I use AI daily, but my workflow is not "let autocomplete drive." The practical value came from treating AI as a scoped collaborator, not an oracle. Once I switched to that framing, output quality and iteration speed both improved.
1) Why autocomplete never clicked for me
Inline autocomplete is useful for tiny fragments, but it often interrupts deep reasoning. When I am still shaping architecture or constraints, aggressive completion increases churn: I edit and re-edit the same thought before it stabilizes. That tradeoff is acceptable for boilerplate, less so for system decisions.
2) What changed with agent-style tools
The big shift was moving from token-level suggestions to task-level execution. Modern agents can read context, produce a first implementation pass, and surface diffs you can review against explicit constraints. That turns AI from "constant suggestion stream" into "bounded work unit."
3) Where I get the most leverage
AI tends to perform best when success is concrete and testable. My highest-yield use cases are:
- scaffolding initial structure,
- repetitive refactors with clear invariants,
- log-driven debugging passes,
- and generating alternatives under fixed constraints.
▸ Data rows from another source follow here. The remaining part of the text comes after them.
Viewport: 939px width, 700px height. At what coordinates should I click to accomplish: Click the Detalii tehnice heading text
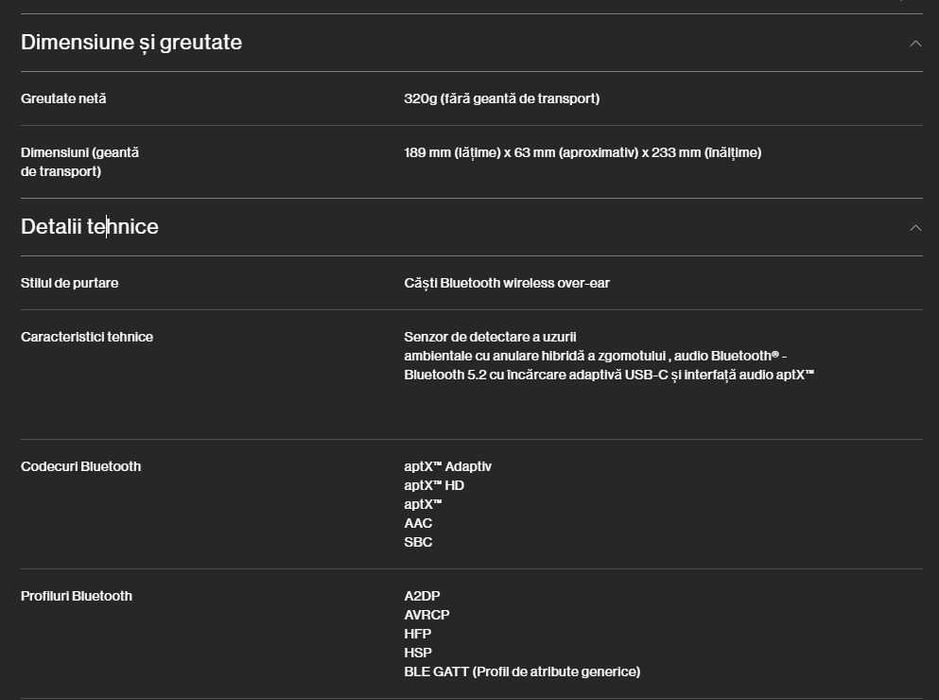tap(89, 227)
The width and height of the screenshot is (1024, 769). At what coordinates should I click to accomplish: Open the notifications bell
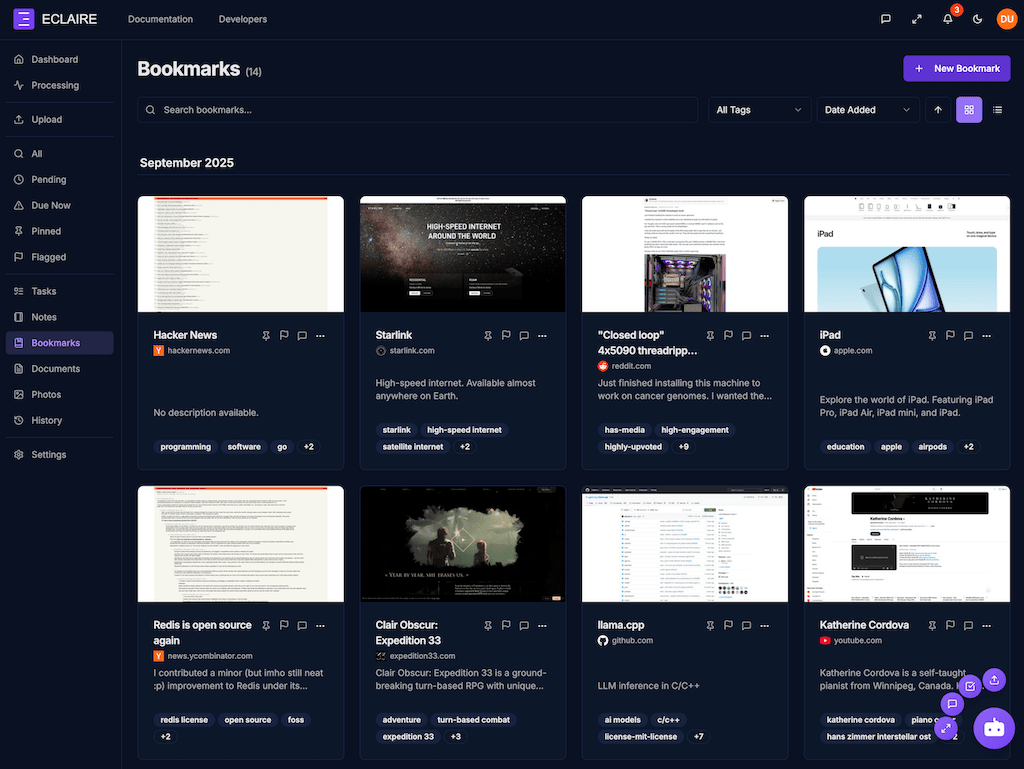click(x=948, y=19)
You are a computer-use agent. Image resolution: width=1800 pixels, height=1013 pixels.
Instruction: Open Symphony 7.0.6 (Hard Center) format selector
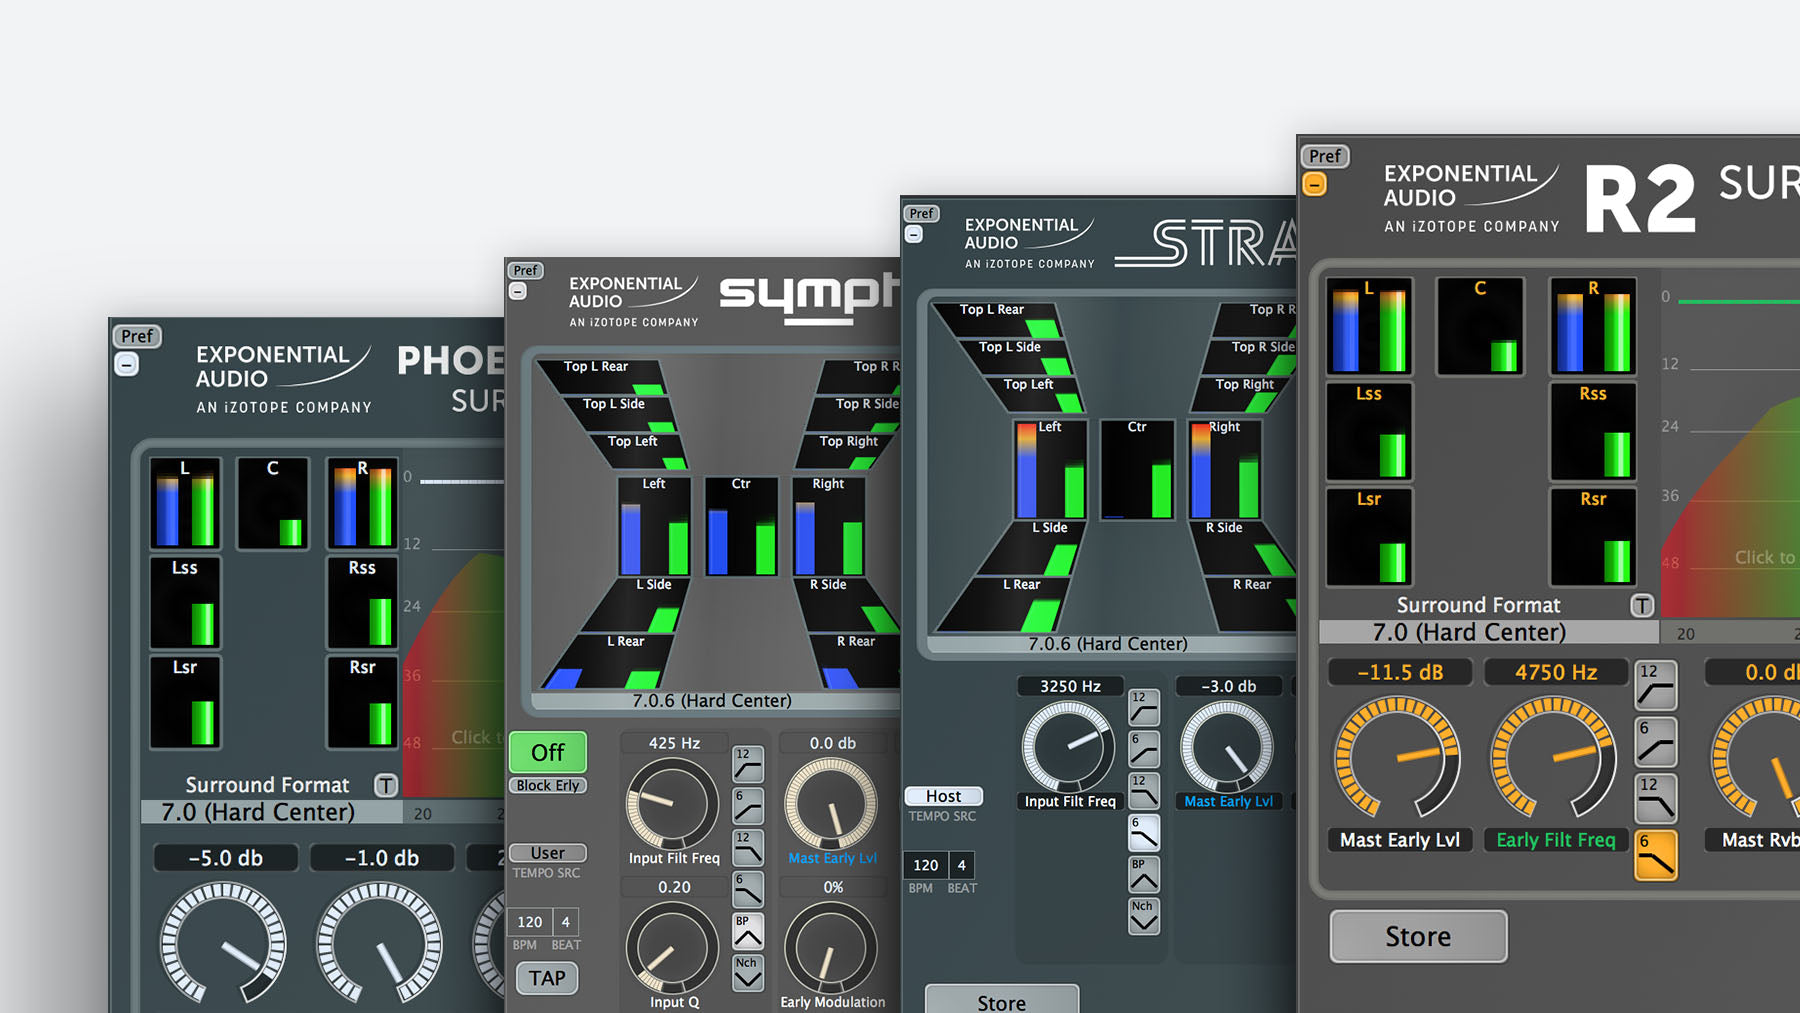click(711, 701)
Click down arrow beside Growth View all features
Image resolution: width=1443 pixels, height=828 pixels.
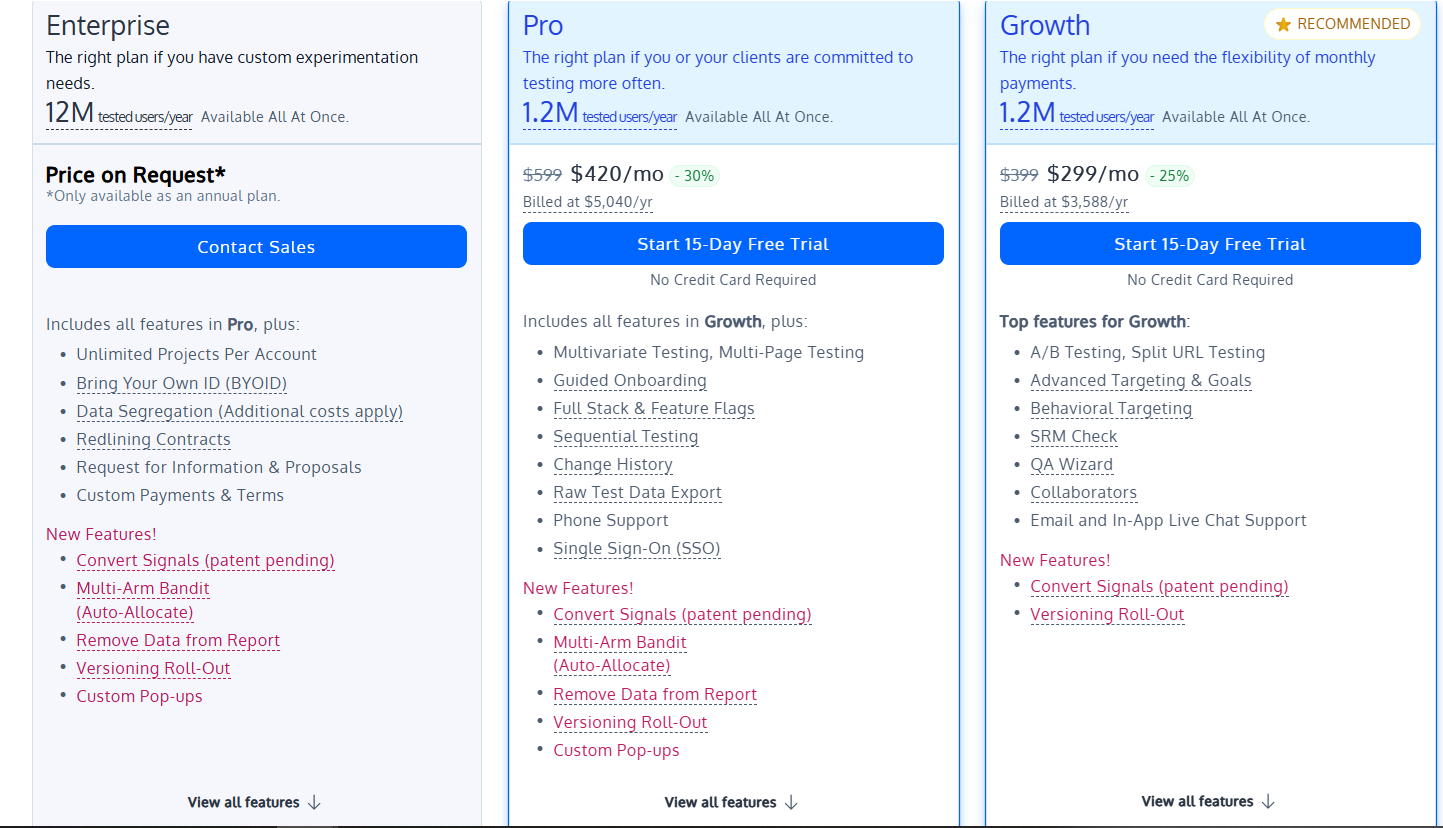[1268, 801]
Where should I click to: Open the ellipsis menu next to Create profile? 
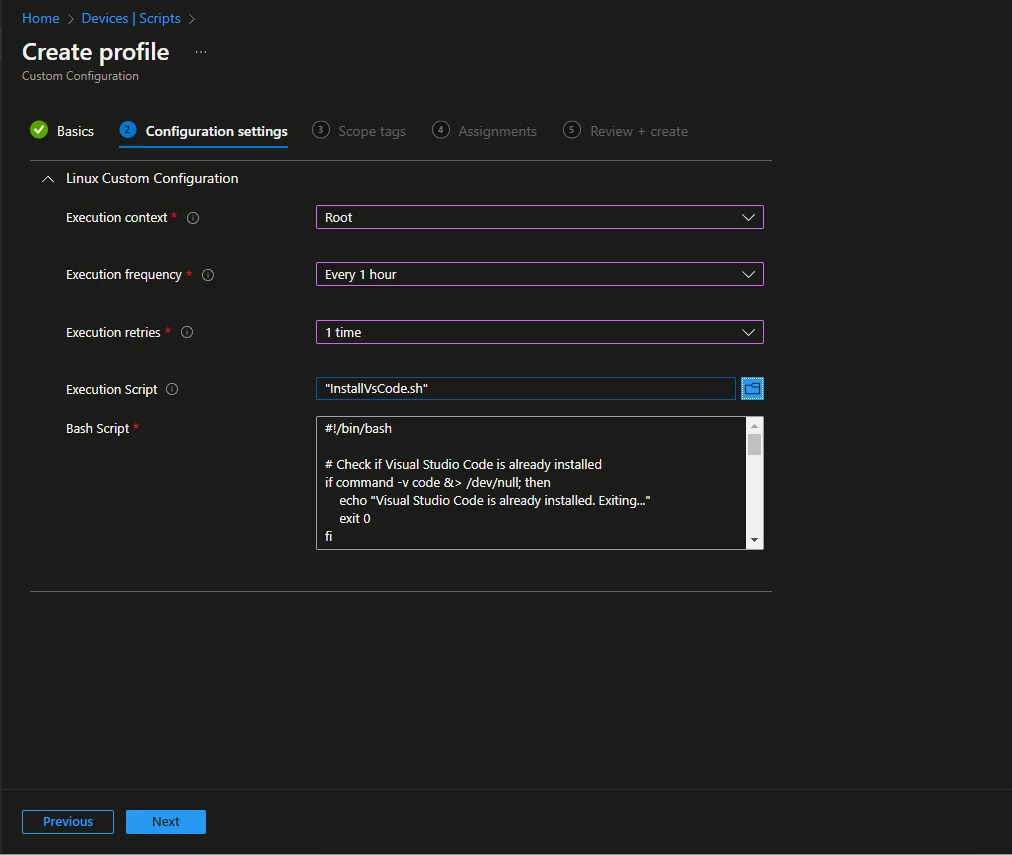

When the definition of done is measurable, AI compresses cycle time. When the target is vague, it tends to produce confident noise faster.
4) Why human control still dominates outcomes
The model can generate options. The engineer still owns correctness, scope, and long-term maintainability. Without system understanding, it is easy to accept plausible but wrong changes. With system understanding, AI becomes a reliable accelerator.
5) The loop I actually run
My default loop is simple:
- define intent and constraints,
- request a draft for a bounded task,
- review against architecture and failure modes,
- validate aggressively before merge.
Same engineering standards, faster first passes. Less hype, more operational utility.